First Federal’s compromise risks SWIFT transaction records and account details, potentially triggering FINRA penalties and liquidity crises if customer confidence erodes.
PLAY’s scheduled March 1 leak coincides with quarterly financial reporting deadlines, maximizing pressure on victims to negotiate.
Geopolitical Motivations
The dual targeting of HR and financial firms aligns with DPRK’s strategic priorities to acquire foreign currency through ransomware and disrupt Western economic infrastructure. Blockchain analysis reveals that 43% of PLAY’s ransom payments since 2023 were laundered through mixers linked to Lazarus Group wallets.
Mitigation Strategies and Industry Response
CISA has reissued alerts urging immediate patching of Fortinet VPNs and Microsoft Exchange servers vulnerable to ProxyNotShell (CVE-2022-41040) and OWASSRF (CVE-2022-41080) exploits used in PLAY’s reconnaissance phase.

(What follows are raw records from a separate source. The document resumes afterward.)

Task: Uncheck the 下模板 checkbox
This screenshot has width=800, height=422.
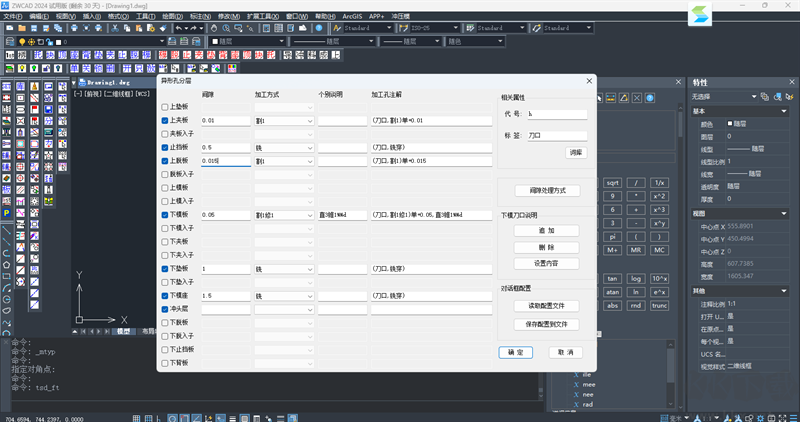Action: (166, 215)
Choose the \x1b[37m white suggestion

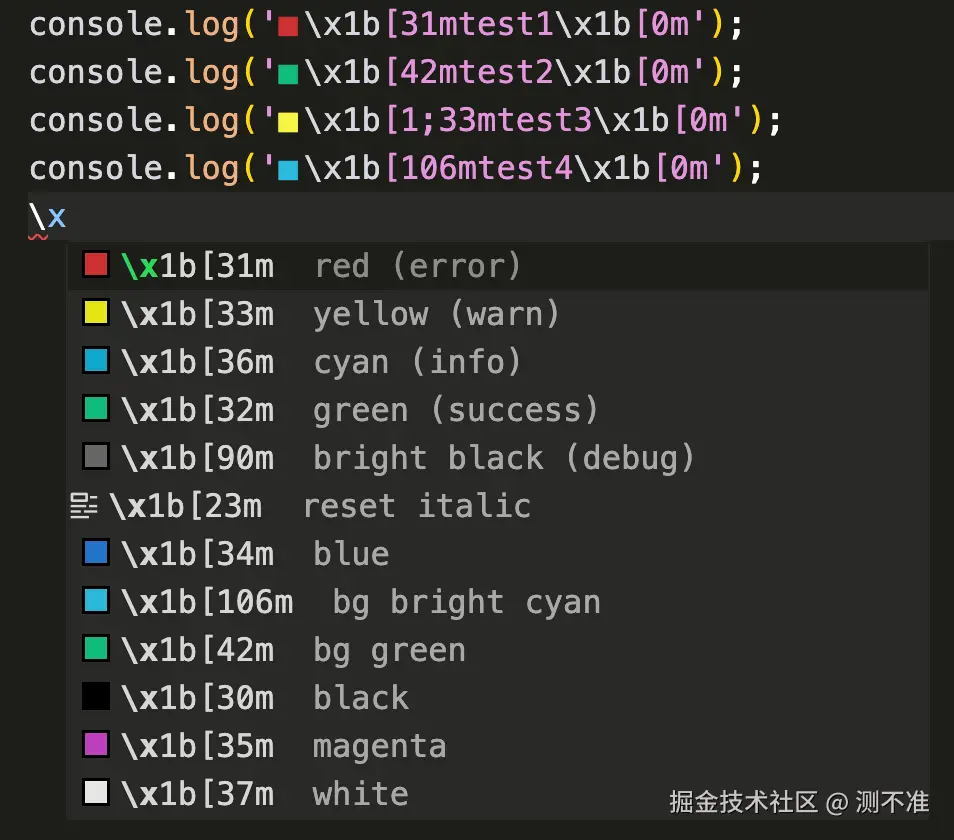[498, 794]
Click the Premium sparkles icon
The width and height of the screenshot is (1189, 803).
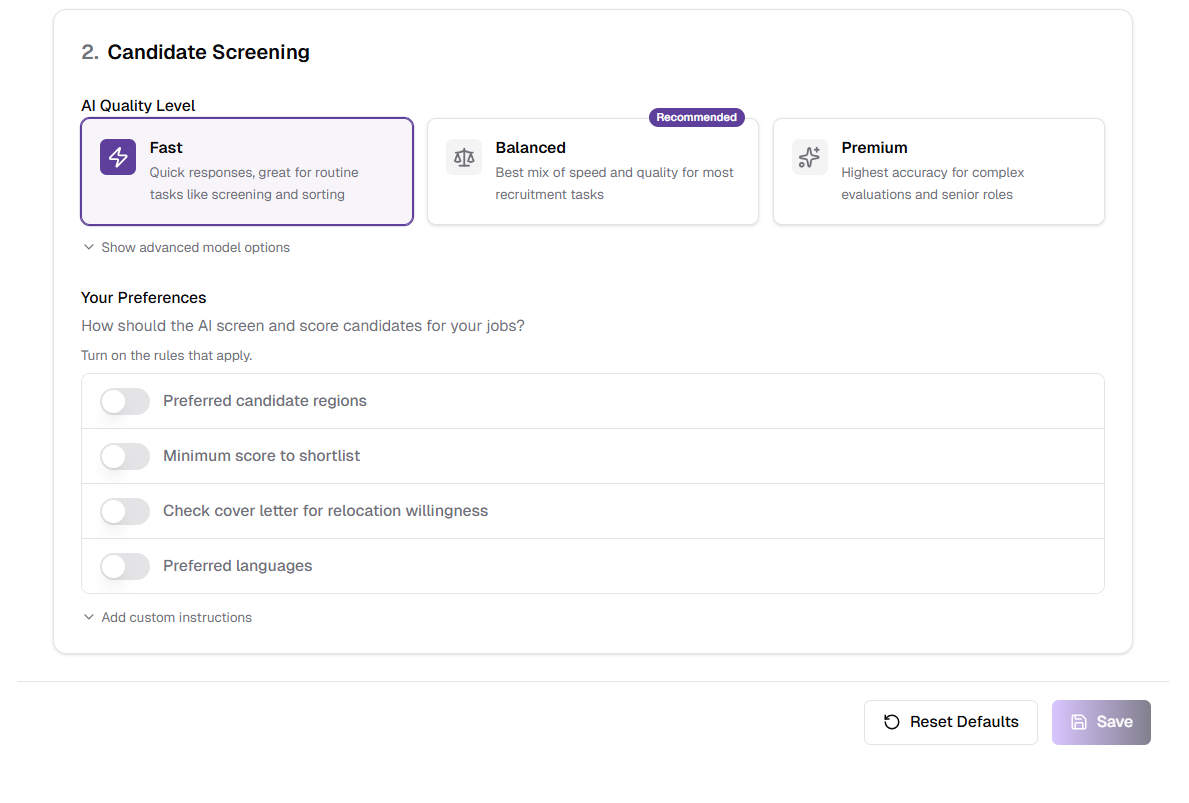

Network segmentation between VPN gateways and domain controllers is recommended to contain credential harvesting.
Enhanced Monitoring and Backups
FalconFeedsio, restored after a January 2024 compromise, continues tracking PLAY’s leak site activity, noting a 17% increase in financial sector targeting since Q4 2024.
Organizations are advised to implement immutable backups with 3-2-1 redundancy and conduct weekly restoration drills to ensure resilience against encryption attacks.
As the March 1 deadline approaches, the FBI’s Cyber Division is coordinating with FS-ISAC to disseminate IOCs from recent campaigns, including ransomware binary hashes (e.g., SHA-256: a1b3c7…) and malicious IPs.
However, PLAY’s evolving tactics underscore the necessity for real-time threat intelligence integration and zero-trust architectures to combat one of 2025’s most formidable ransomware threats.